My Joyce Songs Album

Krunchie sings a selection of poems from James Joyce's Chamber Music and Pomes Penny-each, to Krunchie's own airs.















Goldenhair:

This is the first poem of Joyce that caught my attention. I was browsing through the Childrens' section of a bookshop, many years ago (I was 19 or 20), with an eye out for a nice book to bring home to my young sisters, when I came across this poem, attributed to one James Joyce, in a book of Childrens' Poems. I liked the poem and bought the book. Later, I researched the matter and found that it was, indeed, written by the famous James Joyce, and included in his first book: a collection of poems Chamber Music, published in 1907. This little poem has strong rhythm, like a children's rhyme, and I soon found myself rattling off a tune for it on the tin whistle.

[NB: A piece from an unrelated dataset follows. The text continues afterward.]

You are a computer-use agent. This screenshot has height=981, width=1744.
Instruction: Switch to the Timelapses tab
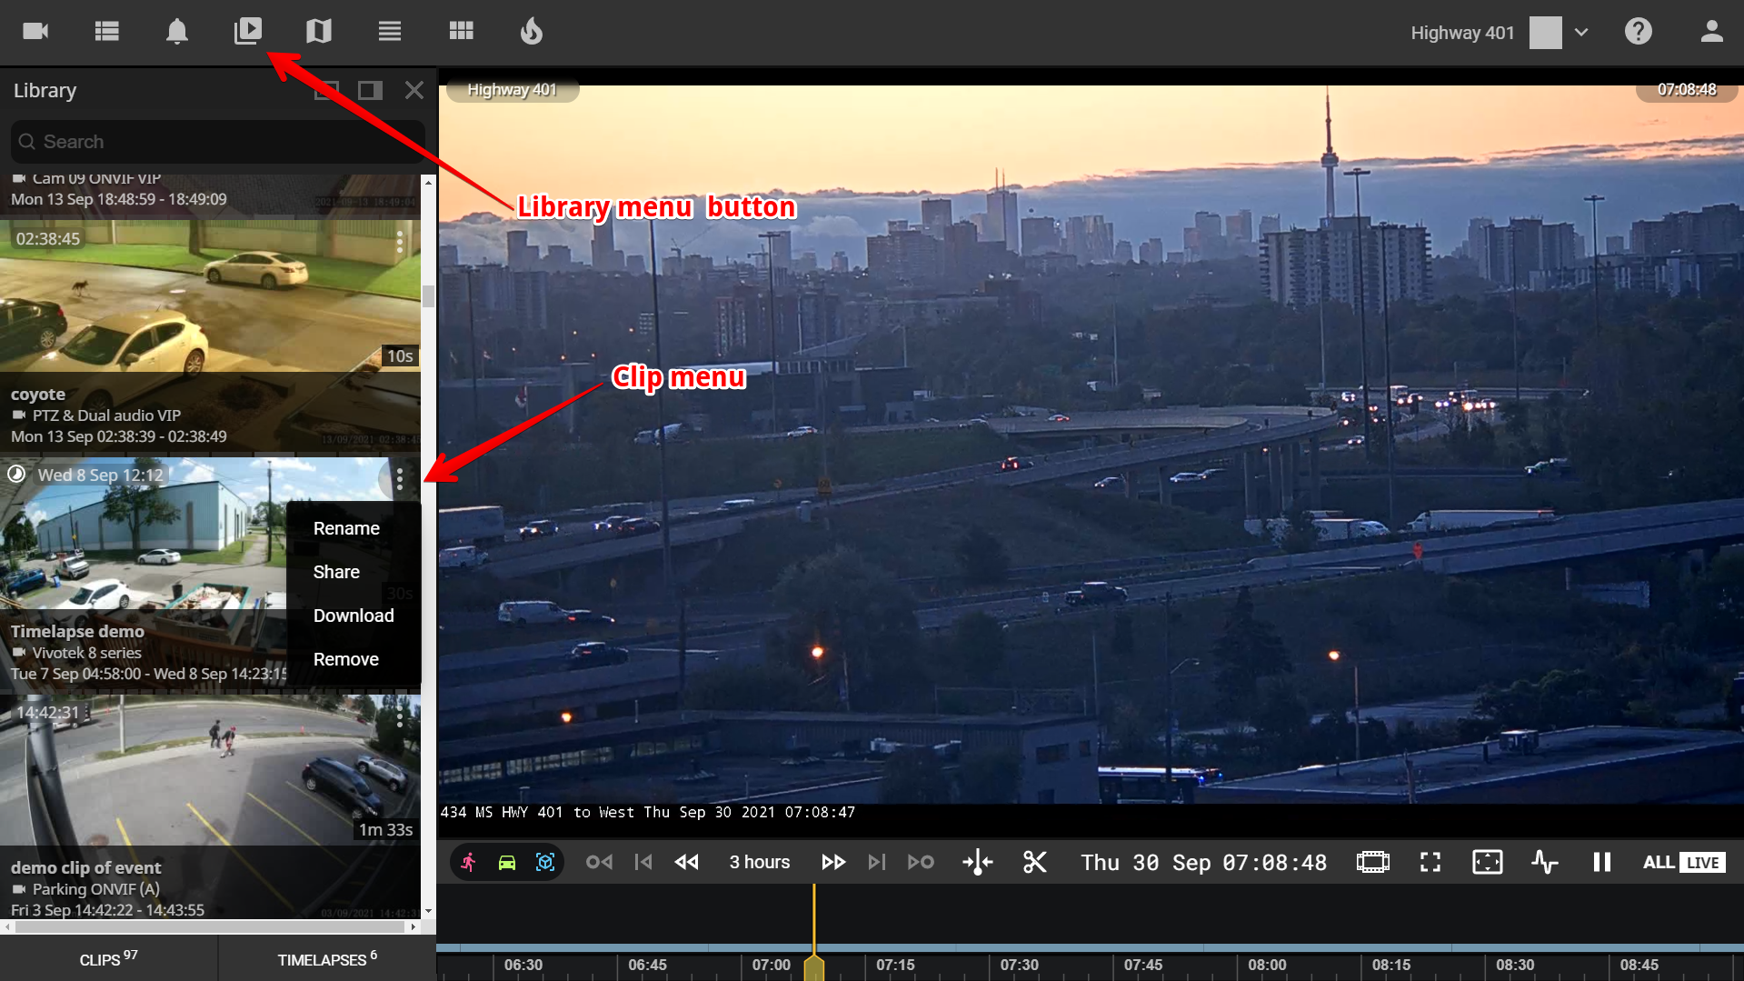pyautogui.click(x=326, y=959)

Another James Joyce creation that I found in a bookshop around that time was The Cat and the Devil, which my siblings and also the next generation of Killeens also greatly enjoyed.

I Hear an Army

This poem described a dream had by the young James Joyce. Perhaps it was an early premonition of the coming World War, like Carl Jung's dream-premonition of the Second World War. W. B. Yeats sent a copy of Chamber Music, (which did not earn Joyce any royalties, but cost him money), to Ezra Pound in America. Ezra was the founder of a new poetic movement, The Imagists. He proclaimed that poetry was not about rhythm and rhyme, but about presenting Images. This poem of Joyce is strong on images and was selected by Pound for inclusion in the Imagist Anthology (1914). This was the first solid step in Joyce's literary career. Becauses of this, he became known as one, or even the leader, of the modernist literary avant-garde, a reputation that made it easier to get Dubliners and Portrait of the Artist published, to get substantial financial backing, and that liberated him to take on the revolutionary styles that emerged in Ulysses and Finegan's Wake.

Bid Adieu to Girlish Days

James Joyce, himself, wrote an air to  this poem. In fact, even though he considered the entire collection of poems in Chamber Music as suitable to be put to music, this is the only one for which he published an air himself. You can hear it here:

Bid Adieu by Joyce

His treatment is different to mine. He places it in the Classical Music tradition, whereas mine has a simple melody, reminiscent of a folk song or children's song.